Protocols: The FDA, which has the authority to ban the use of medical devices in the U.S., labels heater-cooler devices as Class 2 medical devices and reviews manufacturer applications to clear devices for marketing, according to spokeswoman Deborah Kotz.

Class 2 medical devices are considered medium risk, with class 1 being lower risk and class 3 being high risk, according to the FDA website. The FDA also considers condoms to be class 2 medical devices.

Kotz wrote in an email that the FDA reviews elements, including proposed labeling for cleaning and disinfection instructions, but she did not directly respond to questions regarding whether the FDA, or any governing body, ensures that the proposed cleaning and disinfection instructions are adequate for safe use.

The FDA issued an alert on Oct. 15, urging users of the devices to "strictly adhere to the cleaning and disinfection instructions provided in the manufacturer's device labeling," and the administration is continuing to allow hospitals to use the device, according to Kotz.

But when asked whether the FDA has ensured that these new guidelines are completely effective, Kotz wrote that the administration is working with manufacturers to review their recommended protocols.

Instructions: Sorin Group, the German-based manufacturer of the devices used by both York Hospital and Hershey Med, wrote that it has been "collaborating proactively with the FDA ... since 2014 on this issue."

Muscarella wrote that if the new instructions haven't been properly vetted by the FDA or Department of Health, "this oversight would have significant implications to the public and hospitals, not just in York, but all across U.S."

"Replacement of the old heater-coolers with new ones may only temporarily prevent infections, until biofilms of the bacteria grow again," he wrote. "If anything, the manufacturer's new instructions are lengthy, taxing and cumbersome to perform, and, for some hospitals, they will likely prove to be too infeasible to execute."

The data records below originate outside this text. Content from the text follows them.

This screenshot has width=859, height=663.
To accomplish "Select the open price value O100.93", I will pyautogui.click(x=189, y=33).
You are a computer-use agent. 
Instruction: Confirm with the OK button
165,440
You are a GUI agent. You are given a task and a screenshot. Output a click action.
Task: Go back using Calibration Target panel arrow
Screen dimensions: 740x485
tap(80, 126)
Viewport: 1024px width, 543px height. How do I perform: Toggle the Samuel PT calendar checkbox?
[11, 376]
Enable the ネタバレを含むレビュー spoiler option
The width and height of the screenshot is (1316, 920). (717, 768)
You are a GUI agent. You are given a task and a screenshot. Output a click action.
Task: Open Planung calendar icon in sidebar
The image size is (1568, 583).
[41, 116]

Part of the FDA's current review is to ensure the new procedures can be understood and followed by medical staff, Kotz wrote.

Sorin details its new procedures in 56 steps on a video posted to its website recently. Marcy said the initial cleaning procedure — which WellSpan has admitted it didn't follow — was only about six steps.

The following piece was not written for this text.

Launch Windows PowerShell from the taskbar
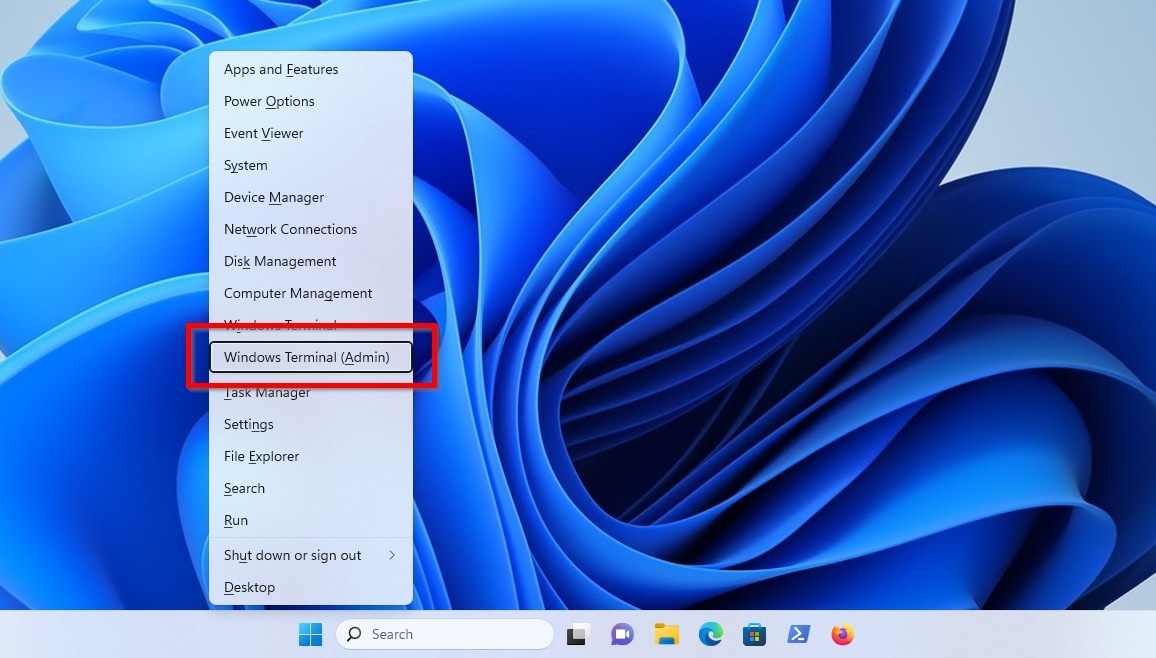Image resolution: width=1156 pixels, height=658 pixels. (798, 634)
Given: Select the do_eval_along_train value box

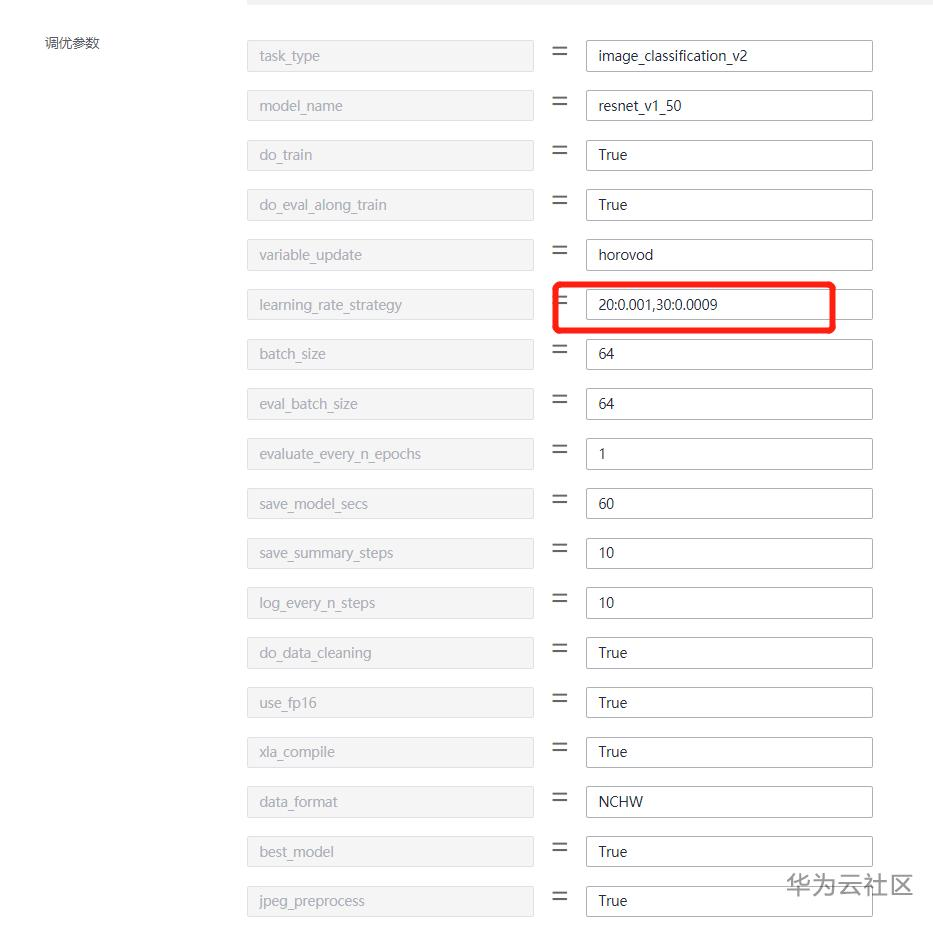Looking at the screenshot, I should coord(728,205).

While Marcy did not know the average length of time to complete the new process, he said all WellSpan staff who clean and operate the device have received "ample" and documented training, and staff members are required to check off each step as it's completed to ensure uniform compliance.

In addition to following the new guidelines, WellSpan has been regularly testing its new devices for bacteria and hasn't seen any positive cultures, Marcy said.

York: When WellSpan discovered, through investigation with the Department of Health and Centers for Disease Control, the potential connection between the devices and infections, it sent letters to 1,300 patients who had open-heart surgery at York Hospital during a four-year period.

In addition to the eight infections, which "likely contributed" to five deaths, WellSpan found that 264 patients who had open-heart surgery during that time frame have died, according to Marcy. Marcy said he's been told there's no way to determine if any of those patients were exposed to the bacteria.

This lack of knowledge further concerns Muscarella.

"The possibility cannot be ruled out that, at the time of their deaths, thousands of patients across the U.S. had been exposed to and carriers of NTM due to contaminated heater-cooler devices, and no one would know," he wrote. "This might cause the manufacturers and regulators to become (relaxed), because only rare NTM infections can be identified, not exposures."

Moving forward, Muscarella recommends that all open-heart patients are monitored for the infections, and those who die should be tested for the infection, to better assess the risk of these devices.